Chernobyl is producing power again, but this time, it’s coming from the sun. Image: AFP


The Inertia

More than three decades after the most infamous nuclear disaster in history, Chernobyl has gone solar. After two years of construction, two energy companies pulled back the curtain on Ukraine’s latest feat: nearly 4,000 solar panels now call the 4-acre fallout zone home. The plant is inside the 770-square-mile Exclusion Zone, where the nuclear fallout is the highest and public access and habitation are restricted.

It was April 26, 1986, when the Chernobyl Nuclear Power Plant blew its top. The fourth reactor was fundamentally flawed and the workers in charge of making sure it functioned properly weren’t up to snuff, causing an explosion that was heard around the world. Hundreds of thousands of people were evacuated. Pripyat, the nearby town, was abandoned and remains empty (save for a surprisingly bustling tourist industry) to this day. Over 2,000 square miles are considered uninhabitable, and estimates are that no one’s going to be moving in near the explosion site for the next 20,000-or-so years. Now, the damaged reactor is buried in a giant tomb made of metal and cement.

But that doesn’t mean the contaminated land surrounding it is going to waste.
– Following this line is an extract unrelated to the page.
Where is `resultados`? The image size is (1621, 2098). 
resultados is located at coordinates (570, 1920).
Enerparc AG, a Germany-based clean-energy company and a Ukrainian engineering firm Rodina Energy Group Ltd shook hands on a deal to add to Ukraine’s power grid with renewables, choosing to use the unused land around as the site of their solar panels. The four acres of solar panels can produce enough power for 2,000 households. The solar plant is just steps from the station that caused the meltdown, and despite how risky that may sound, it’s there for a good reason. The plant is still hooked up to the grid, making the transition nearly seamless.
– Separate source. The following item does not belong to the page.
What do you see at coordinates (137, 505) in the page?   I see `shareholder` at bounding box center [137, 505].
With any luck, those 2,000 homes will just be the beginning. Ukrainian officials are hoping to build a plant that covers around 6,000 acres and could generate 100 megawatts of energy, but they need investors. Since the land in the Exclusion Zone can’t be used for anything, covering it with solar panels in a bid to make Ukraine a little more self-sufficient is a very bright idea.